An acceptable answer repeats exactly the line with "Contract (1263, 119)" and each line after it through the end of the entries, and includes nothing else.

-- Data supplied follows --

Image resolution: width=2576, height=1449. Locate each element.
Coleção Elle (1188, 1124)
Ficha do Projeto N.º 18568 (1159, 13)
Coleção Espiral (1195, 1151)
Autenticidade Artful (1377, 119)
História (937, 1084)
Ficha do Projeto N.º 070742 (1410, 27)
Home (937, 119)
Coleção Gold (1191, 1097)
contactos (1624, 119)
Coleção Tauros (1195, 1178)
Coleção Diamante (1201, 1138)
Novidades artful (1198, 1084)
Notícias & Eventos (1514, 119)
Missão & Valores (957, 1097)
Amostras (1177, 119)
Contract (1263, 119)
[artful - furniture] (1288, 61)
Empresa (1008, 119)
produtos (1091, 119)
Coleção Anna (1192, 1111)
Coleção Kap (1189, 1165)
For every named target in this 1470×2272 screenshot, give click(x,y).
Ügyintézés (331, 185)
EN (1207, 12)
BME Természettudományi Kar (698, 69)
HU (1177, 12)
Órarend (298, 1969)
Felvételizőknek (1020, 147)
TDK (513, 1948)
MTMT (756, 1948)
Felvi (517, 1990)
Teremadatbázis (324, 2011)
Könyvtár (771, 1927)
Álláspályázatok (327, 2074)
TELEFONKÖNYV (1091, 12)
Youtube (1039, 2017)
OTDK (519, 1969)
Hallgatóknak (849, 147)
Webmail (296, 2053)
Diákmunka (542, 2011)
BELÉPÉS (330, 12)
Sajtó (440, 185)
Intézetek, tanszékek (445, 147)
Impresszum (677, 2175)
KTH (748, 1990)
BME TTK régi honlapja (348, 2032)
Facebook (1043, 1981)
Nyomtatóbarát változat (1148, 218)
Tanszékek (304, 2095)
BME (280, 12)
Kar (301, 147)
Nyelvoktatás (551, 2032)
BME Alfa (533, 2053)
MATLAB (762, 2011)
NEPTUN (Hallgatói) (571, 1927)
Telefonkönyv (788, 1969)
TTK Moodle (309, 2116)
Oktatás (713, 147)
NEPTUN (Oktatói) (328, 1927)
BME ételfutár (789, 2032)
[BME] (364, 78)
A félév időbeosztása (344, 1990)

-- Data supplied concluded --

# Written solution
Contract (1263, 119)
[artful - furniture] (1288, 61)
Empresa (1008, 119)
produtos (1091, 119)
Coleção Anna (1192, 1111)
Coleção Kap (1189, 1165)
For every named target in this 1470×2272 screenshot, give click(x,y).
Ügyintézés (331, 185)
EN (1207, 12)
BME Természettudományi Kar (698, 69)
HU (1177, 12)
Órarend (298, 1969)
Felvételizőknek (1020, 147)
TDK (513, 1948)
MTMT (756, 1948)
Felvi (517, 1990)
Teremadatbázis (324, 2011)
Könyvtár (771, 1927)
Álláspályázatok (327, 2074)
TELEFONKÖNYV (1091, 12)
Youtube (1039, 2017)
OTDK (519, 1969)
Hallgatóknak (849, 147)
Webmail (296, 2053)
Diákmunka (542, 2011)
BELÉPÉS (330, 12)
Sajtó (440, 185)
Intézetek, tanszékek (445, 147)
Impresszum (677, 2175)
KTH (748, 1990)
BME TTK régi honlapja (348, 2032)
Facebook (1043, 1981)
Nyomtatóbarát változat (1148, 218)
Tanszékek (304, 2095)
BME (280, 12)
Kar (301, 147)
Nyelvoktatás (551, 2032)
BME Alfa (533, 2053)
MATLAB (762, 2011)
NEPTUN (Hallgatói) (571, 1927)
Telefonkönyv (788, 1969)
TTK Moodle (309, 2116)
Oktatás (713, 147)
NEPTUN (Oktatói) (328, 1927)
BME ételfutár (789, 2032)
[BME] (364, 78)
A félév időbeosztása (344, 1990)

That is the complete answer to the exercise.